**TEKS PILIHAN**
##############################
Oleh: Ratna Mufidah, SE
wacana-edukasi.com, SURAT PEMBACA– Hujan deras akhir-akhir ini mulai menunjukkan intensitasnya, tak heran beberapa daerah mulai dilanda penyakit musiman ini yaitu banjir. Dalam sepekan terakhir, yang didominasi banjir adalah DKI Jakarta, Jawa Tengah, Jawa Barat. Di Jawa Barat, diantaranya adalah Karawang, Tasik Malaya dan Bandung. Beberapa titik di Kabupaten dan Kota Bandung, seperti Baleendah, Kantor Kemenag, Kawasan Pasar induk Gedebage, Pasir Koja, Cibaduyu, jalan Soekarno-Hatta, Kawasan Kopo, Leuwipanjang dan Ciparay.
Drainase yang buruk menjadi penyebab banjir sehingga curah hujan yang tinggi tidak bisa teratasi dan terjadilah banjir yang dampaknya mengganggu para pengguna jalan. Bahkan, ruas jalan yang mengubungkan Kabupaten Bandung tepatnya Jalan Raya Sapan betulan Kampung Sapan Gudang Desa Tegalluar Kecamatan Bojongsoang, dengan Kota Bandung sudah lebih dari dua pekan terendam banjir akibat luapan sungai dan anak sungai Cikeruh.
Selain itu, daerah langganan banjir dan saat ini juga masih terjadi banjir adalah Ciracas Jakarta Timur. Dalam penanggulangan banjir Kelurahan Susukan ini, Pemkot Jakarta Timur menyiapkan lahan 8000 meter persegi (m2) untuk membuat embung.
Menurut Badan Penanggulangan Bencana (BNPB) jumlah pengungsi akibat banjir masih belasan ribu orang. Bila di Jawa Timur terdapat erupsi Gunung Semeru, banjir di Demak dan Karawang lebih banyak disebabkan oleh banjir laut, dari pasang tinggi dan kondisi ekosistem pesisir yang kurang baik. Adapun di barat utara Sumatera ada bibit siklon sehingga banjir di tiga lokasi, di Pantura Jawa berasal dari debit air di hulu dan pengaruh banjir rob.(suara.com, 12/12/2022)
Banjir bukan satu-satunya bencana alam negeri ini, masih ada gempa dan longsor di Cianjur beberapa waktu lalu. Bila kita perhatikan dengan seksama, bencana-bencana yang ada bisa murni datang dari Allah tanpa campur tangan manusia, bisa pula datang dari ulah manusia itu sendiri. Namun begitu semua harus menjadikan manusia untuk introspeksi diri secara berjamaah bahkan bernegara.
##############################
**ENTRI DATA**
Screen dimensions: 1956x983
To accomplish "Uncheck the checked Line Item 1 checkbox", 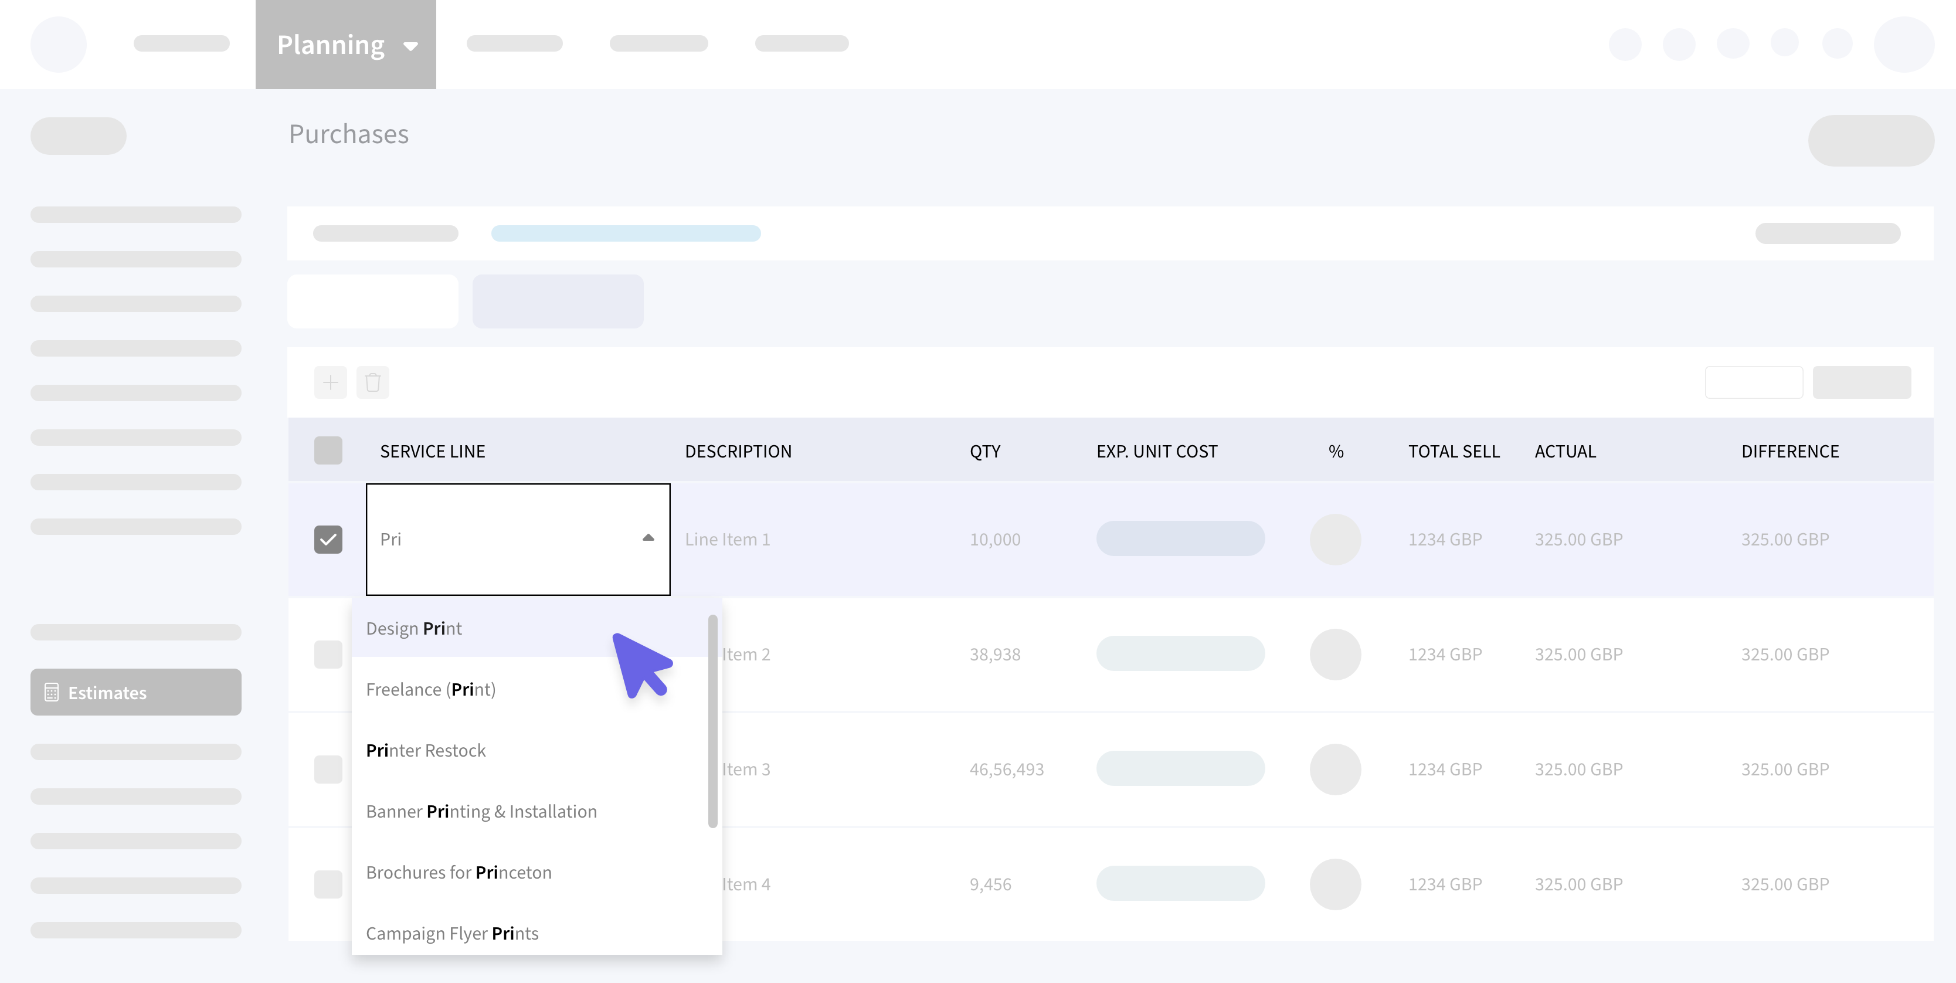I will [328, 539].
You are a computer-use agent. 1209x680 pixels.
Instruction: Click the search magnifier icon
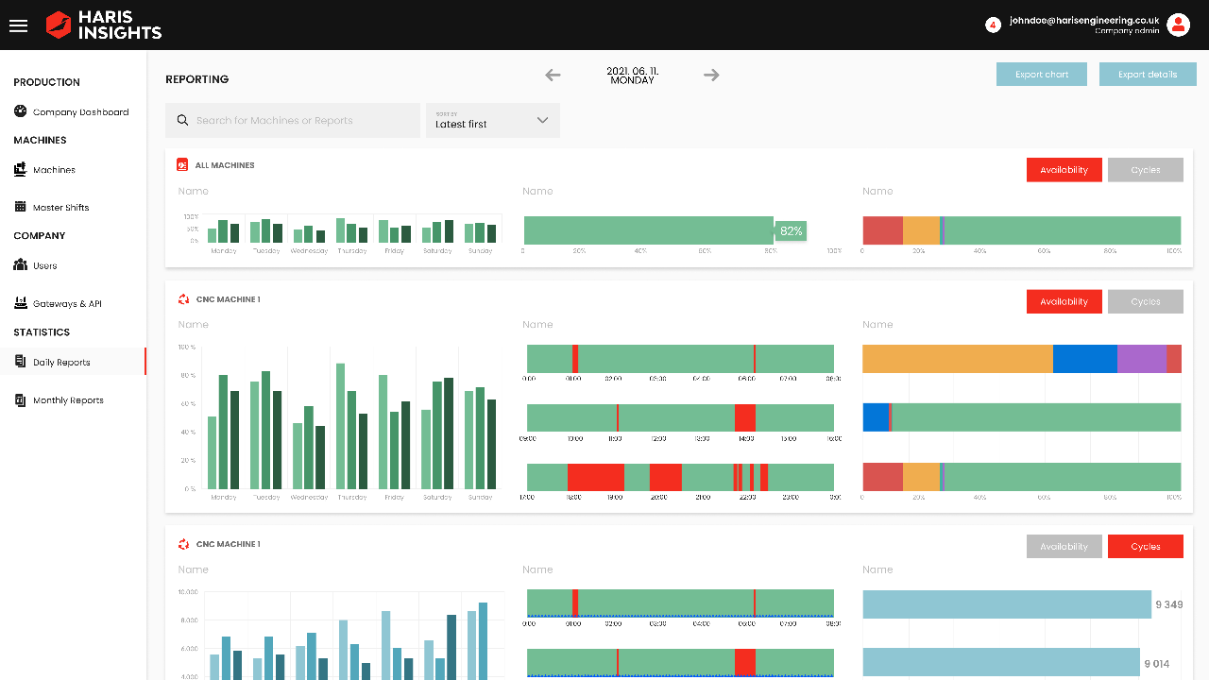pos(182,120)
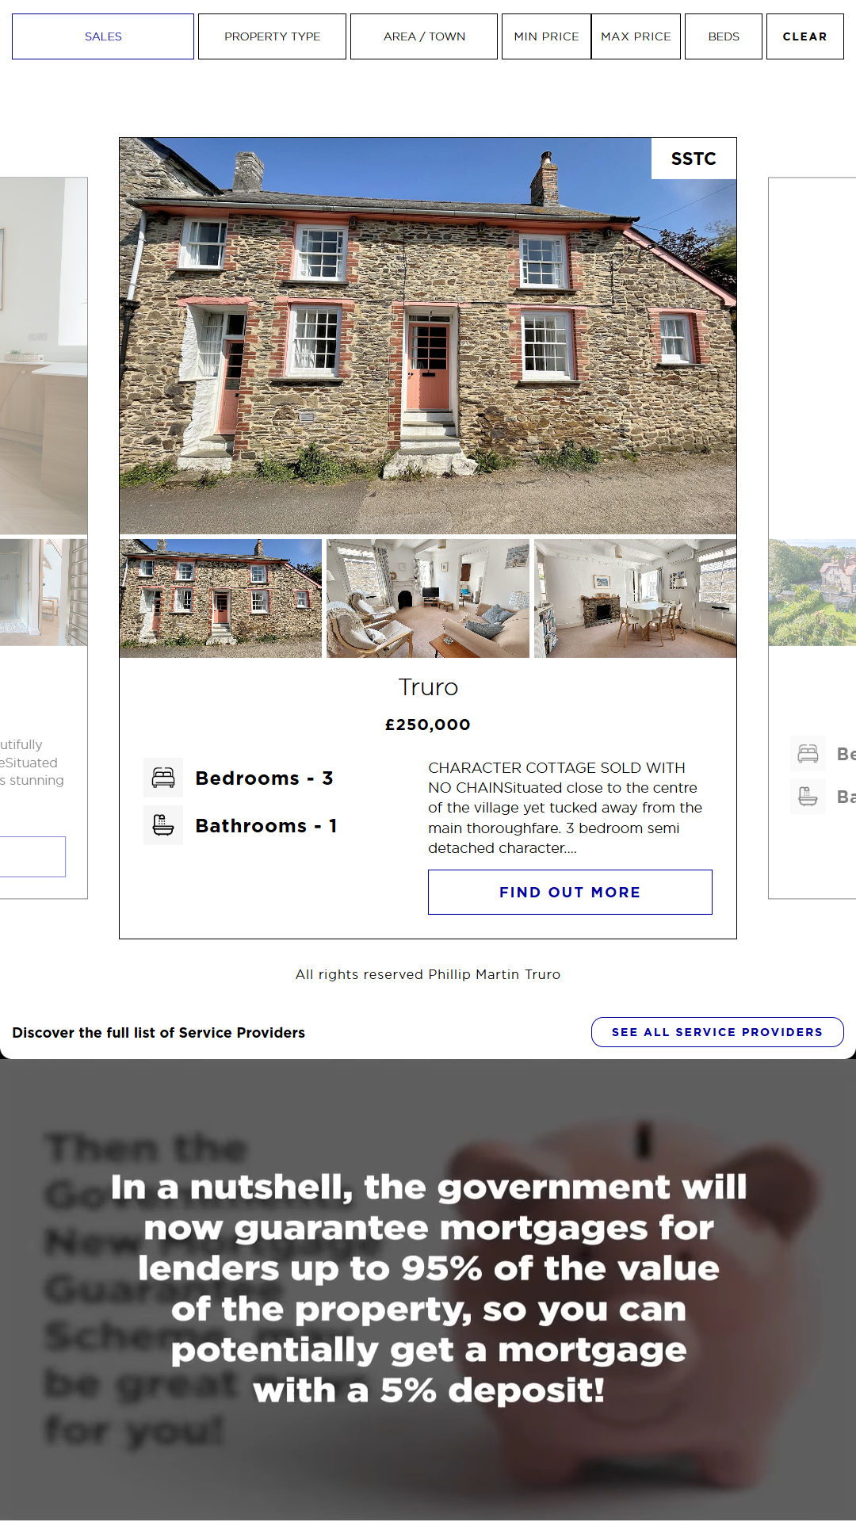Click the bed icon beside Bedrooms - 3
Viewport: 856px width, 1522px height.
[163, 778]
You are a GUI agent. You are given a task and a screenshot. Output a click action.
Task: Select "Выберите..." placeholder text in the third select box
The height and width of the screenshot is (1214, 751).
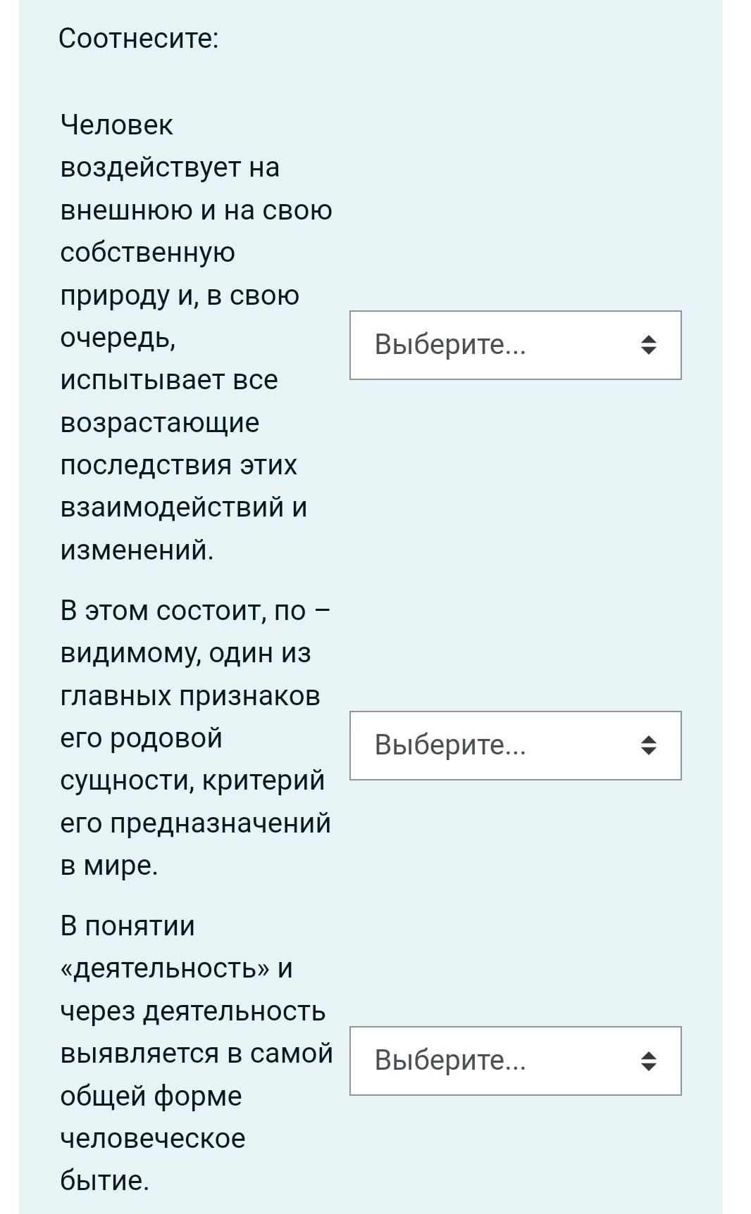click(450, 1061)
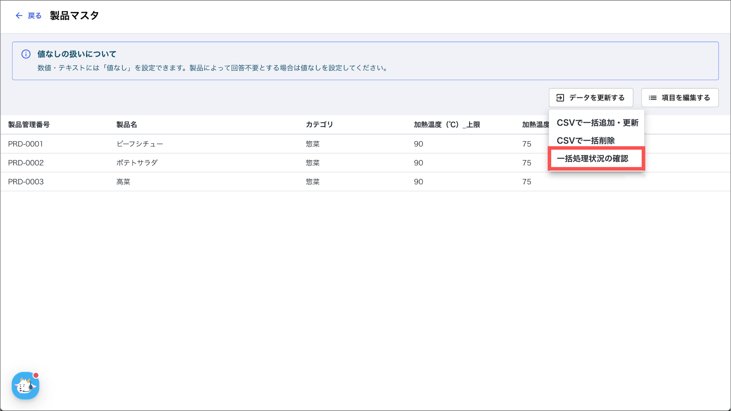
##############################
**SOAL TERTULIS A**
Jawab pertanyaan berikut berdasarkan teks tentang banjir:
(i) Apa yang disebut sebagai penyebab banjir sehingga curah hujan yang tinggi tidak bisa teratasi?
(ii) Berapa luas lahan yang disiapkan Pemkot Jakarta Timur untuk membuat embung?
(iii) Bencana apa saja yang disebut terjadi di Cianjur beberapa waktu lalu?
**SOAL TERTULIS B**
Tolong tulis kembali bagian teks tentang banjir, yaitu rentang dari "Drainase yang buruk" sampai "untuk membuat embung.", dan ganti sebutan "embung" menjadi "waduk".
**SOAL TERTULIS C**
Ubah paragraf yang diawali "Menurut Badan Penanggulangan Bencana" dalam teks tentang banjir menjadi daftar poin yang memuat fakta-fakta utamanya.
Data tersebut merupakan bahan tersendiri yang terpisah dari teks tentang banjir.

**JAWABAN SOAL A**
(i) Drainase yang buruk.
(ii) 8000 meter persegi (m2).
(iii) Gempa dan longsor.

**JAWABAN SOAL B**
Drainase yang buruk menjadi penyebab banjir sehingga curah hujan yang tinggi tidak bisa teratasi dan terjadilah banjir yang dampaknya mengganggu para pengguna jalan. Bahkan, ruas jalan yang mengubungkan Kabupaten Bandung tepatnya Jalan Raya Sapan betulan Kampung Sapan Gudang Desa Tegalluar Kecamatan Bojongsoang, dengan Kota Bandung sudah lebih dari dua pekan terendam banjir akibat luapan sungai dan anak sungai Cikeruh.
Selain itu, daerah langganan banjir dan saat ini juga masih terjadi banjir adalah Ciracas Jakarta Timur. Dalam penanggulangan banjir Kelurahan Susukan ini, Pemkot Jakarta Timur menyiapkan lahan 8000 meter persegi (m2) untuk membuat waduk.

**JAWABAN SOAL C**
- Menurut Badan Penanggulangan Bencana (BNPB), jumlah pengungsi akibat banjir masih belasan ribu orang.
- Di Jawa Timur terdapat erupsi Gunung Semeru.
- Banjir di Demak dan Karawang lebih banyak disebabkan oleh banjir laut, dari pasang tinggi dan kondisi ekosistem pesisir yang kurang baik.
- Di barat utara Sumatera ada bibit siklon sehingga terjadi banjir di tiga lokasi.
- Banjir di Pantura Jawa berasal dari debit air di hulu dan pengaruh banjir rob.
- Sumber: suara.com, 12/12/2022.